WEST WARWICK, R.I. (WPRI) — Former town employees finally received answers Tuesday night regarding a pension fund they invested in more than 50 years ago that mysteriously disappeared.
Former West Warwick police officers and firefighters began to question what happened to the fund, when the town pension board received a $66,000 check from John Hancock about a year ago with no explanation, according to board members.
“We received $66,000, and that’s what opened up the can of worms,” Edward Fonseca, of the pension board, said at the meeting Tuesday.
Documents indicate the John Hancock Annuity account, comprised of contributions from several police officers and firefighters in West Warwick, was worth almost $364,000 when it was closed in 1969. There are about 20 living retirees and widows who could have had a stake in the retirement fund.
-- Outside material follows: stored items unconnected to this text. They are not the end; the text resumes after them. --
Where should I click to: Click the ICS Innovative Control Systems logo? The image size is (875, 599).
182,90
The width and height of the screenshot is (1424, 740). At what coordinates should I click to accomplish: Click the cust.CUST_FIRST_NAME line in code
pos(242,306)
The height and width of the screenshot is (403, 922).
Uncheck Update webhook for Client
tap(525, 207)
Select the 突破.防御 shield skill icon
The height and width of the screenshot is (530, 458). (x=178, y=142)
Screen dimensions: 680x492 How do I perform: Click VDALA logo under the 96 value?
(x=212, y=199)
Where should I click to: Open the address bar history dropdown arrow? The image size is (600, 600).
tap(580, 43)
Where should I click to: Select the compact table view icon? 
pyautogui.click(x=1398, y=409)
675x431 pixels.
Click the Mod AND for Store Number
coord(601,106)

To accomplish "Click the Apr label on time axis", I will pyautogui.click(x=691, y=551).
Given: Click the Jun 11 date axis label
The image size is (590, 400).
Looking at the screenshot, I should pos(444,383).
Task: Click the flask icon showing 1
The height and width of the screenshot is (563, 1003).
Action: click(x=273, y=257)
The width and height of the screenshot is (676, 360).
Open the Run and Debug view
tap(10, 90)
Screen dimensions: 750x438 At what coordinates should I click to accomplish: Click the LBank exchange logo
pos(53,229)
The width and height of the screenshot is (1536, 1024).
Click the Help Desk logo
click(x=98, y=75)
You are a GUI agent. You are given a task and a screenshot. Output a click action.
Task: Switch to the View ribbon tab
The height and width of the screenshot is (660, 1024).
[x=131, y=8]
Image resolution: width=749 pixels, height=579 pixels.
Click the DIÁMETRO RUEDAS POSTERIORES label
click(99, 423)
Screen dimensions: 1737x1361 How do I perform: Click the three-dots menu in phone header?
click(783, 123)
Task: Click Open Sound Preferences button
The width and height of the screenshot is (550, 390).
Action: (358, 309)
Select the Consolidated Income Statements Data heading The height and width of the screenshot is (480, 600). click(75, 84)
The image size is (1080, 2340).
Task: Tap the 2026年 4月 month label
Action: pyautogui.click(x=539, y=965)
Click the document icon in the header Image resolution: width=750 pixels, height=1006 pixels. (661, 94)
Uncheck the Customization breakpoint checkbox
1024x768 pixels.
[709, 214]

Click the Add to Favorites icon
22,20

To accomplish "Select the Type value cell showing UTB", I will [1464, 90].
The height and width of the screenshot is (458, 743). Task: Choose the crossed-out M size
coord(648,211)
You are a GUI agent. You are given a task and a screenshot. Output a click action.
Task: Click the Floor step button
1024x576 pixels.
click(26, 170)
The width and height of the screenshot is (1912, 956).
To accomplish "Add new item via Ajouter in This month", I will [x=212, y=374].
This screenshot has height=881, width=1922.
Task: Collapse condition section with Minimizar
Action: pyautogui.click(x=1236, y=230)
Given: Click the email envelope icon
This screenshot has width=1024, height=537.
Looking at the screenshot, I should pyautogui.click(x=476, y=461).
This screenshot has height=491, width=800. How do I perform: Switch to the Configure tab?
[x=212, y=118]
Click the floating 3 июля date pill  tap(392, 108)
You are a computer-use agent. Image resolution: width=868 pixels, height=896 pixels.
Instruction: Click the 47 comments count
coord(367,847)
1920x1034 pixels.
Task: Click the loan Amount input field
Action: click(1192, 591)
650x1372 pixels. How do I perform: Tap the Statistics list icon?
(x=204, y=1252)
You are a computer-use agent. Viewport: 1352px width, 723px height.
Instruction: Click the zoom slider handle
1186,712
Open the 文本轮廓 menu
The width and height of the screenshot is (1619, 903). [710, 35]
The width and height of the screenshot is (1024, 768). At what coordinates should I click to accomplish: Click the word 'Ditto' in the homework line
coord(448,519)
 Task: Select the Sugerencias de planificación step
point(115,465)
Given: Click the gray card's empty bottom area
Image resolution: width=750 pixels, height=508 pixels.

They began to wonder if the money in the account was ever invested or distributed.
At a meeting on Feb. 12, the pension board said it was thoroughly looking into the situation.
Then, at a town council meeting Tuesday night, West Warwick Town Solicitor Timothy Williamson shared new information he received from John Hancock.
Williamson says 72 firefighters and police officers had contributed to the John Hancock annuity account more than 50 years ago. When it closed in 1969, and a new pension plan was created in the town, Williamson said John Hancock gave all contributors the option “to remain in the system or to opt out.”
Once John Hancock received release forms from 70 of the 72 employees who contributed to the account, Williamson said the company released around $69,000 to West Warwick in 1975, which was then put into the town’s new pension plan.
“On February 14, 1975, all the monies were returned, including those employees that stayed out or were out of the plan, which was $69,981.70 sent back to the town to be put be put into the new modern pension plan,” Williamson said.
He also said that from 1961 to 2016, John Hancock Life Insurance Policy returned more than 30 dividend payments to the town, each time an annuitant or a contingent annuitant passed away.
“There is no money owed to anyone,” Williamson said.
The town is still waiting for all documentation from John Hancock indicating each of the 72 former employees signed off on the release.
Williamson said the council is now handing over all the new information to the pension board. It will now be up to the remaining former employees, or families of the deceased, to contact the pension board if they would like any additional information.